The franchise centers on the aquatic adventures and romantic life of diver Daisuke Senzaki, played on both the bigscreen and small by Hideaki Ito (who appeared alongside Quentin Tarantino in Takashi Miike’s 2008 action comedy “Sukiyaki Western Django”). In “Umizaru 4” Senzaki and his team go to the rescue of passengers on a jumbo jet that has made an emergency landing in Tokyo Bay, an incident based on the 2009 incident in which “Sully” Sullenberger had to ditch his US Airways jet in the Hudson River.

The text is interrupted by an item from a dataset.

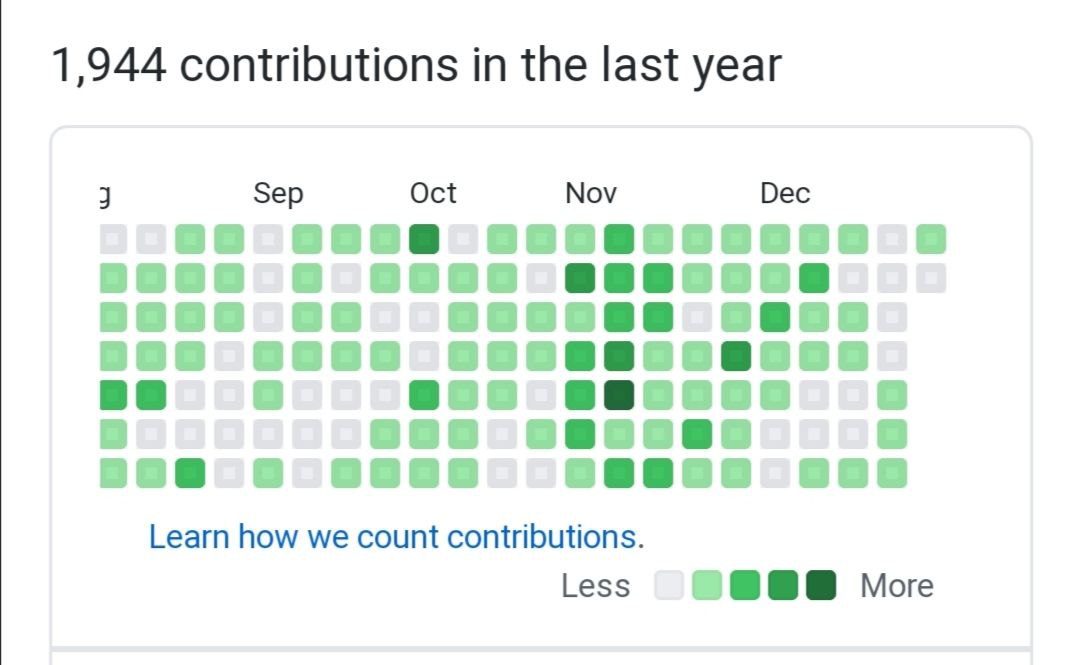Select the Dec month label

point(785,193)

But with “Umizaru 4” coming so close on the heels of Japan’s March 11 earthquake and tsunami, in which real-life rescue divers were among the first-responders, there was talk of scratching the pic, whose pre-production was thrown into disarray by the disaster. A petition drive, with nearly 10,000 fans nationwide signing, persuaded the producers — including the Robot production house, which partnered on the other feature installments as well — to go ahead.

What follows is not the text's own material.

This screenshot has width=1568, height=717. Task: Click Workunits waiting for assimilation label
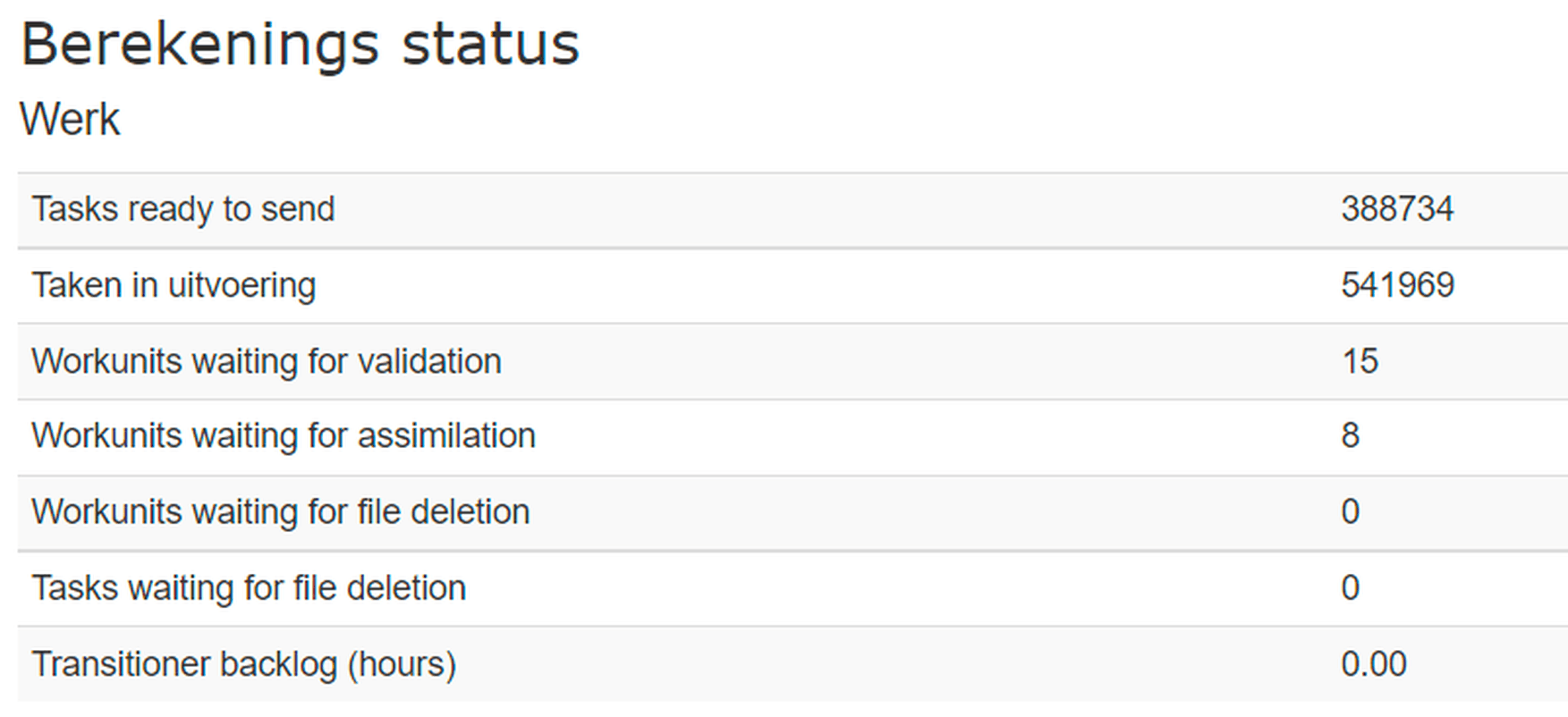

“The ‘Umizaru’ films, which celebrate the importance of life and the can-do spirit, have a theme that people are looking for now,” said Fuji TV producer Hirotsugu Usui in September, announcing the film would go ahead.
Fuji and distrib Toho are targeting a July rollout in hopes “Umizaru 4” can become the first film in the franchise to pass the ¥10 billion ($130 million) mark at the box office. The current series B.O. high is held by the third installment, “The Last Message: Umizaru,” which earned $104 million in 2010.
By mid-October, shooting was going full bore on the $10 million-budgeted pic at the cavernous studio on Toho’s Tokyo lot where Eiichiro Hasumi, helmer of all four series installments, was shooting Ito as Senzaki boarding a sinking cargo ship in a raging typhoon.
Dressed in full diver regalia, Ito struggled across the sloping deck as he was drenched with water from hoses and a huge overhead drum.
Later, taking a break at a picnic table outside, the 36-year-old Ito looked little worse for wear.
“I do all my own stunts,” he said. “We try to make it look as realistic as possible. Our approach is more analog than digital.”
Among the “analog” elements are ships, helicopters and personnel contributed by the Japan Coast Guard, which has given the series its full cooperation. Ito trains for the films with Coast Guard rescue divers, and has befriended many of them.
“They really had it tough,” Ito says, of the tsunami first-responders.
So far the series has not sold well abroad, despite the efforts of sales company Pony Canyon. One problem is Fuji’s long-standing policy of not showing violent deaths in its pics, which makes the series look rather tame compared with its high-body-count foreign competition. “This one is going to have more real action though,” Ito vows. “We want more people abroad to watch it.”